Der Wendelstein bei Falkenstein, welcher zu 2.278 Fuß über den Meeresspiegel aufsteigt, trägt in seinem Namen den Begriff des hohen, schroffen Felsen. Das Wort, welches in den südwestlichen Alpen als „Wandelgebirge", und in der Bezeichnung senkrecht aufgestellter Grenzsteine als „Wandelsteine" wiederkehrt, erscheint mit dem Gebirgsnamen: „die hohe Veen" verwandt. Etymologisch stützt es sich auf das im Französischen und Englischen noch vorhandene Zeitwort vanter, to vaunt, sich rühmen, brüsten, hochragen, wovon die Gebirgsbenennungen Veen, Vinne nur Diminutiven sind. (V. Resch in der Variscia, 5. Lief. S. 62.) Unterstützt wird diese Ansicht dadurch, dass der Wendelstein auch Winnerstein genannt wird. (Lex. v. Sachsen, 16. B. S. 555. u. 15. B. S. 747.) Limmer vermutet, dass auf ihm ein Versammlungsplatz des Freigrafen und der Schöffen der Vehm gewesen sei und erzählt, dass in den letzten 20 Jahren des vorigen Jahrhunderts daselbst ein Stein mit den eingegrabenen Insignien der Vehm: „Undis, Laqueo, Ferro, Veneno, d. h. durch die Fluten, mit dem Stricke, mit dem Dolche und durch Gift", gefunden worden sei. „Aus einer Urkunde, durch welche Kaiser Karl IV. das Kloster Corvey zur Errichtung von „Vryen Dinkstühlen“ oder Vehmgerichten und zur Besetzung solcher mit Freigrafen berechtigt, geht hervor", so sagt Limmer anderwärts, „dass der Kaiser die westfälischen Vehmgerichte begünstigt hat, und es mag wohl sein, dass er in seinem neuerworbenen Gebiete Schöneck die Errichtung von Freistühlen ebenfalls gestattete (Gesch. d. Vogtl. I. S. 188. III. S. 649).
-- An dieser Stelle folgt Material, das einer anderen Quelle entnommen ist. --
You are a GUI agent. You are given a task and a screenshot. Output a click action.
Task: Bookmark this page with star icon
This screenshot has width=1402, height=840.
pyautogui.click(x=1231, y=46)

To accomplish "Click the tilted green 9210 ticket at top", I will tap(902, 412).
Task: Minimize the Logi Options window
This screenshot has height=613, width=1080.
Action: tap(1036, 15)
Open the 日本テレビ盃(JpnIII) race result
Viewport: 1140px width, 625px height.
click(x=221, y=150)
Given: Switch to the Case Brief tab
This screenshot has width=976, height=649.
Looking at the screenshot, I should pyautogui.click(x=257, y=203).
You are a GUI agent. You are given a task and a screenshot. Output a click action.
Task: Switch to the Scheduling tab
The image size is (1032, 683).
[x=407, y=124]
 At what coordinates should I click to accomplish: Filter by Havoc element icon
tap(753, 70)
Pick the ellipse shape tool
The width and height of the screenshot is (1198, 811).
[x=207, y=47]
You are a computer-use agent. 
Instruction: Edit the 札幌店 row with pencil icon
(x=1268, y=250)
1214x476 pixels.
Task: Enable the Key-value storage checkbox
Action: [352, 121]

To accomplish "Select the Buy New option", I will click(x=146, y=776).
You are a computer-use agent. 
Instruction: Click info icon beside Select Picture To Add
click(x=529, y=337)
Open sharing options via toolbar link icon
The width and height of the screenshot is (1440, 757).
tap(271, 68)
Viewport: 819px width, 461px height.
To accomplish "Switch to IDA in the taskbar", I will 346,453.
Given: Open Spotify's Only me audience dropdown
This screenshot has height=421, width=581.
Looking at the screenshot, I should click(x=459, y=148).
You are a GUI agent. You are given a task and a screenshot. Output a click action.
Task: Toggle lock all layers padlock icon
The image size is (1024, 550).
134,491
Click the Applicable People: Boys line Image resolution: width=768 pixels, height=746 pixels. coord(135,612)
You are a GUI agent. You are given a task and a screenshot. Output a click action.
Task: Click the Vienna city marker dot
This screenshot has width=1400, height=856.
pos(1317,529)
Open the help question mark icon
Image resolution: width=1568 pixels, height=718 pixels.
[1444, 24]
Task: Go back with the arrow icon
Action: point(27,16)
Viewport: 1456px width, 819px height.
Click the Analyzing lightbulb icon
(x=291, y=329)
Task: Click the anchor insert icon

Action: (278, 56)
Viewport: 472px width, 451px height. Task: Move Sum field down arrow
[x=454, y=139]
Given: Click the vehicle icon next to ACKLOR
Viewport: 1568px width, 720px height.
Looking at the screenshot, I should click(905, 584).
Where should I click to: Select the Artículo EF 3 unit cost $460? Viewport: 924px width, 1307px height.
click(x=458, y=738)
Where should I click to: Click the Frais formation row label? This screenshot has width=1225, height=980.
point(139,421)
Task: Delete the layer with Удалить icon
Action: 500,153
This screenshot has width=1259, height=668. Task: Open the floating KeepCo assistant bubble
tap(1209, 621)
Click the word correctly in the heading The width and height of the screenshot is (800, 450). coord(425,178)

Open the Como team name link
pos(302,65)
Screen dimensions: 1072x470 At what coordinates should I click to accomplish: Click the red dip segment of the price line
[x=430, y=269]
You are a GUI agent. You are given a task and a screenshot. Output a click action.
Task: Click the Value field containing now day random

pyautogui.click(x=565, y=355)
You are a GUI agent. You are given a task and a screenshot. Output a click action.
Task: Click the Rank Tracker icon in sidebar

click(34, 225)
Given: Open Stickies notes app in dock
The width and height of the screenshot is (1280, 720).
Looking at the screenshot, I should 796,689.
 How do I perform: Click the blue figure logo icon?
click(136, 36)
Vom Wendelstein setzt sich bis Auerbach ein Zug von schroffen Felsen fort. Einer dieser Felsengipfel heißt im Volksmunde der „Bennelstein", nach Schiffner (Lex. v. Sachsen, 15.B. S. 747.) „Bendelstein". Ich fühle mich versucht, dem Namen gleiche Deutung wie dem Wendelstein zu geben, wenn man bei ihm nicht auf das niedersächsische „Behnd" oder „Bend", eine Art kleiner Binsen, hinweisen will. Wuchs dieses Pseudogras vielleicht in Menge auf dem teilweise heut noch feuchten Abhange von dem Felsen nach dem Auerbacher Tale?

Ein hoher, einzeln stehender Fels heißt in Norddeutschland Klint. Davon schreibt sich jedenfalls der Name Klintig, wie man einen Berg bei Ranis und einen anderen bei Obernitz an der Saale nennt, und ebenso der Klintigberg bei Neulsdorf und der Klintigfelsen mit einer Klintighöhle unweit Ranis her. — Wenn man Bedenken trägt, das erste Wort in „Schneckenstein" aus dem Slawischen abzuleiten, so kann auch dieser Name hier mit genannt werden. Zu seiner Deutung ist dann das englische snag herbeizuziehen, welches nicht bloß die Bedeutung einer Schnecke oder eines Spitzzahns, sondern auch die eines spitzen Höckers, einer Zinke oder eines Knorren hat.

Da mit dem Worte Kiel der Begriff der Länge, oft auch der der Schärfe verbunden ist, so kann man einen so genannten Berg nördlich von Klingental mit unter den Anhöhen nennen, deren Namen zugleich auch ihre Formen aussprechen. — Die besondere Beschaffenheit des Bodens ist vielleicht im ersten Worte des Namens Fullberg ausgesprochen. Der Fullberg, eine Felswand, zieht sich oberhalb Walterdorf am Knottengrunde hin. Vielleicht befand sich einst in seiner Nähe eine Walkmühle und es wurde dort ein weißer Ton, der sich zum Walken und Waschen wollener Tücher eignete, gegraben. In einigen Gegenden bezeichnet man mit „Fuller" einen Walkmüller, mit „Fullerde" (niedersächsisch Vullerde) dagegen die Walkerde; das englische to füll heißt walken. — Auf Bergbau oder Hüttenwesen weisen die Namen folgender Berge hin: Zinnreuth, eine Höhe an der Göltzsch, deren schon gedacht wurde, der Goldberg bei Klingental, der Eisen-, Docks- (Docklars-, und vielleicht auch der Öschberg. Auf und an dem Eisenberge bei dem Dorfe Pöhl wird noch heute Bergbau auf Eisenstein getrieben; dasselbe geschah in früherer Zeit auf dem Docksberge bei Raschau, und derselbe erhielt wahrscheinlich von gewissen Hölzern in den Bergwerken seinen Namen; nach Adelung sind Docken kurze, dicke Säulen. In Schumanns Lexicon von Sachsen (17. B. S. 395.) heißt der Sachsenberg bei Klingental auch Oeschberg. Wahrscheinlich soll der Name „Aschberg" lauten, wie der des Dorfes, das auf der höchsten Spitze des Sachsenberges von böhmischen Exulanten im 17. Jahrhunderte gegründet ward. Nach einer Überlieferung sollen die ersten Anbauer des Ortes Asche für die nahe Glashütte gebrannt haben; man nannte den Ort in Folge dessen Aschberg (Wolf, geschichtliche Nachrichten über das Klingentaler Kirchspiel. 1. H. S. 16.); doch ist zu vermuten, dass vor dem Orte bereits der Berg denselben Namen trug.